Your assignment:
Each line from the first entry to the line with "The width and height of the screenshot is (642, 323).", both included, is to be returned unchanged, with any pictures dropped.

Records from a data collection:
★ ★ ★ ★ ★
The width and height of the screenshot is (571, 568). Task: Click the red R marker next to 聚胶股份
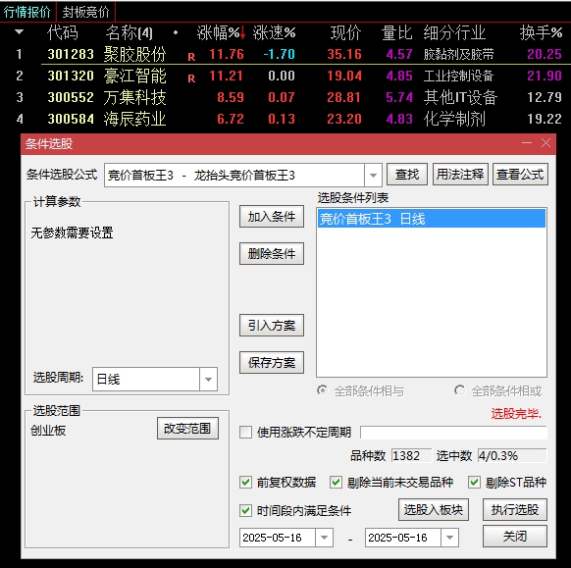[191, 57]
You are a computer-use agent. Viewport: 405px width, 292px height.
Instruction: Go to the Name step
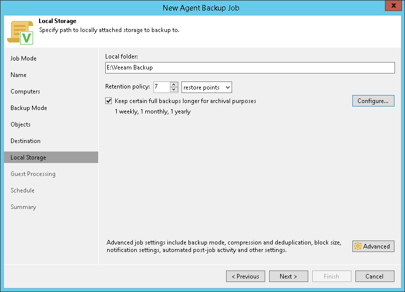pos(19,75)
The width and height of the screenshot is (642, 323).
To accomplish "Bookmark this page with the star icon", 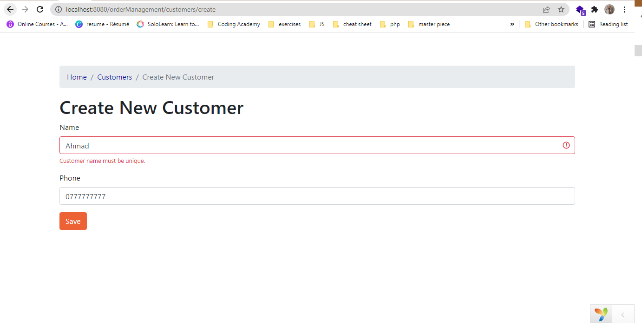I will pyautogui.click(x=561, y=9).
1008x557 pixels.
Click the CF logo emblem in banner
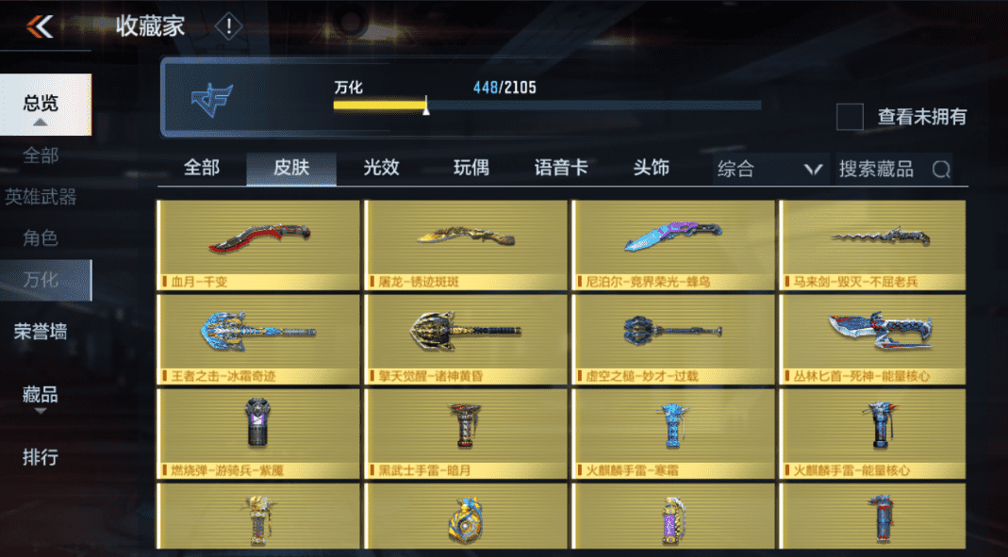point(211,100)
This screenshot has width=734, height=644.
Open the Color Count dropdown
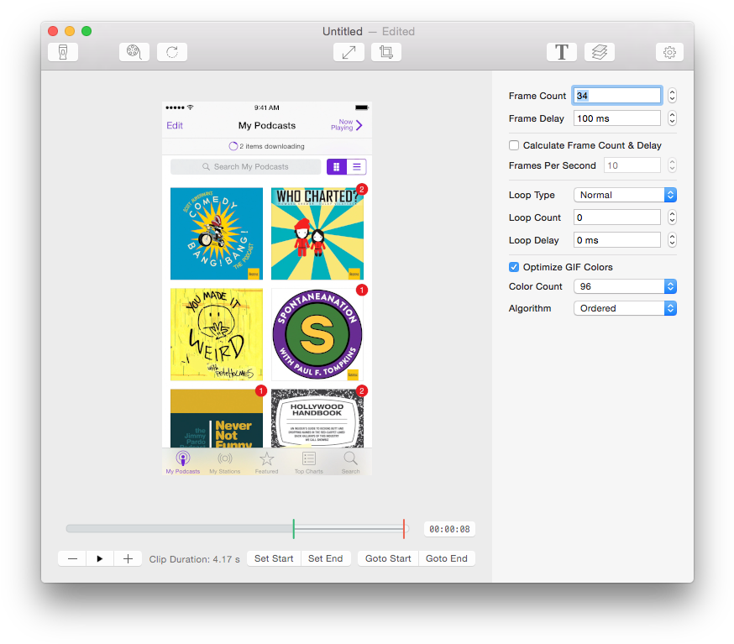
★ ★ ★ ★ ★
Task answer:
The width and height of the screenshot is (571, 568). Task: Click the red R marker next to 聚胶股份
[191, 57]
You are a computer-use agent. Viewport: 405px width, 292px height.
Instruction: Go to the Name step
pos(19,75)
The width and height of the screenshot is (642, 323).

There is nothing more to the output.